--- START ---

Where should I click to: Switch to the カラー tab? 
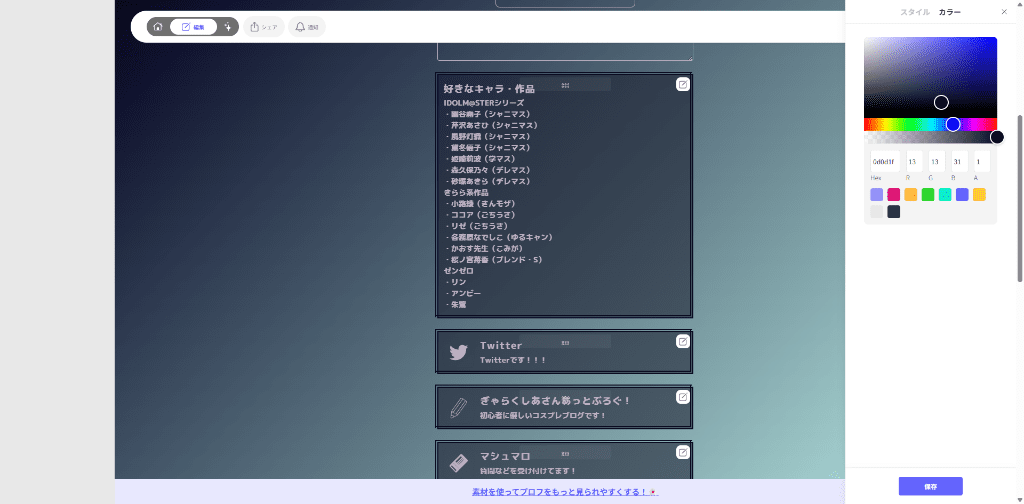point(949,12)
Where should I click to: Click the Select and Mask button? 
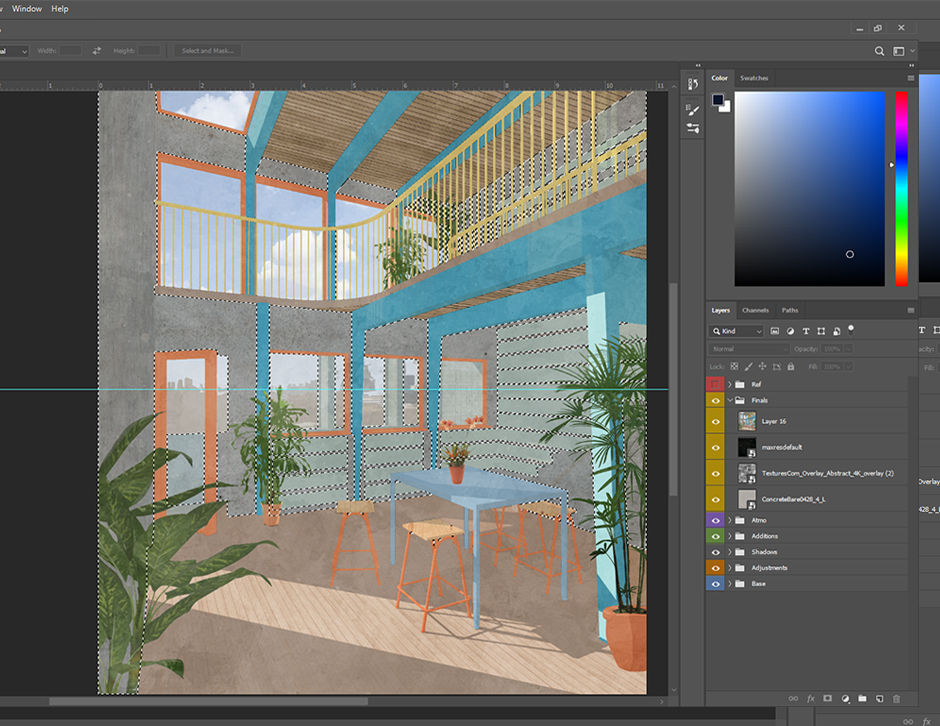tap(206, 50)
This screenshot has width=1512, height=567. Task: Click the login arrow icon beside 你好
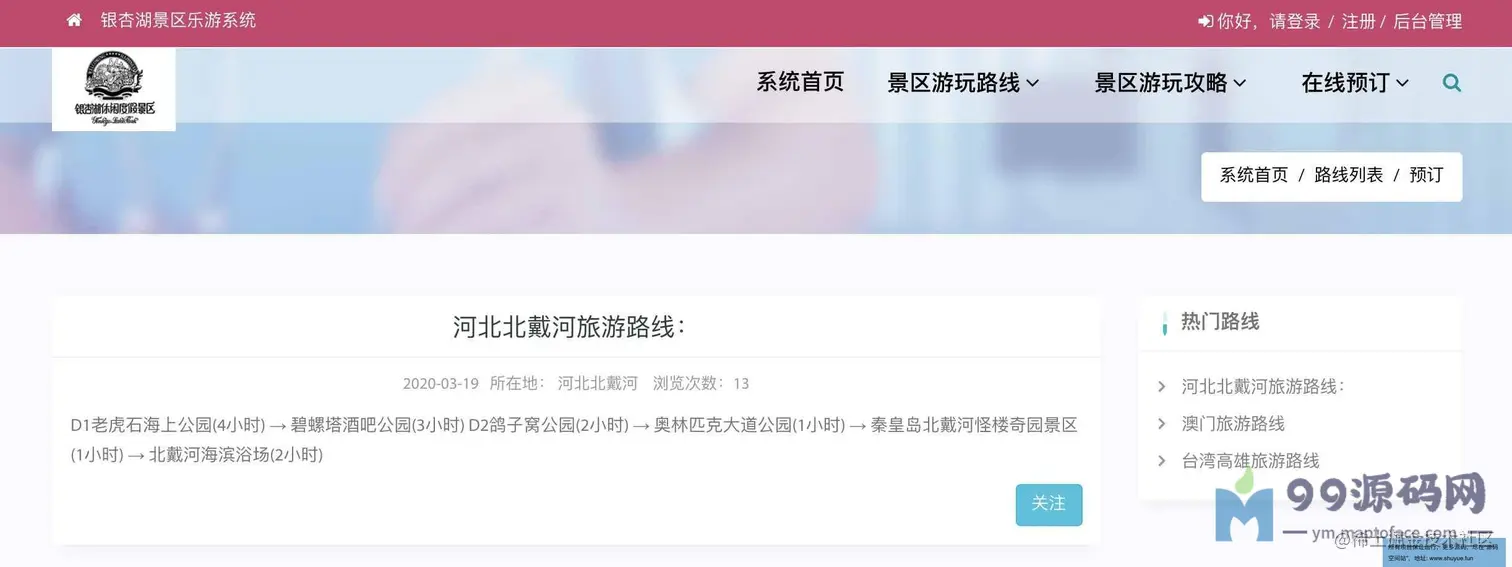(1205, 21)
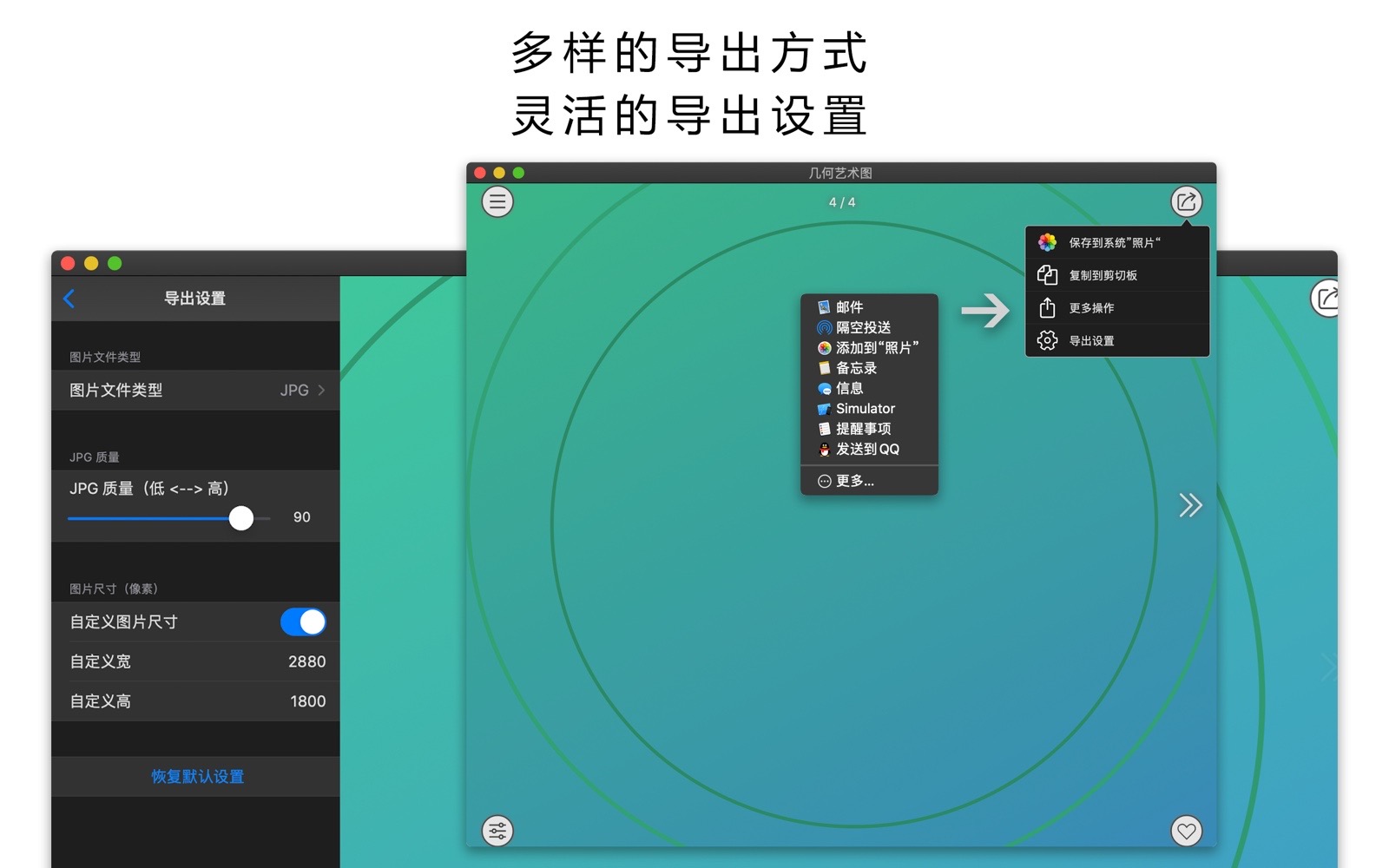
Task: Edit the 自定义高 value 1800
Action: [307, 701]
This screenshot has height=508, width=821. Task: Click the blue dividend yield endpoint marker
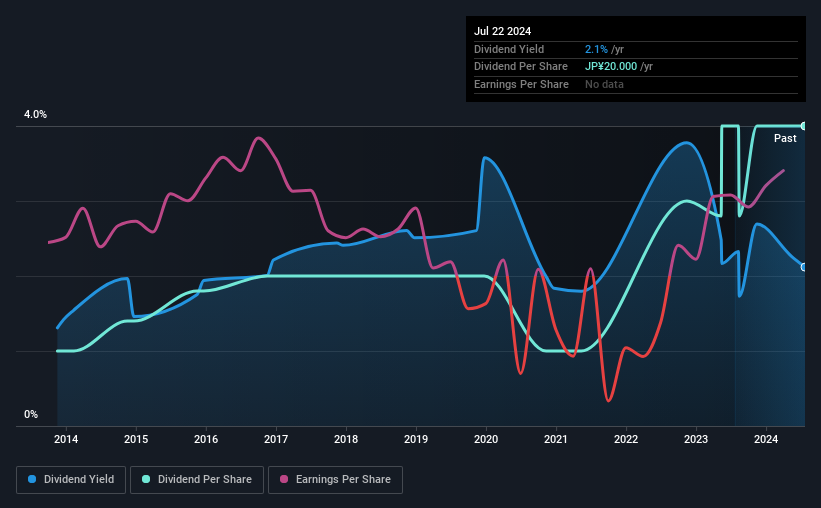[x=804, y=267]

--- END ---

What the task asks: Print again, word for word, every line from the line with "This screenshot has height=508, width=821." to the final line of the records, inclusive; skip the pictures.

The completed task:
This screenshot has height=508, width=821. Task: Click the blue dividend yield endpoint marker
[x=804, y=267]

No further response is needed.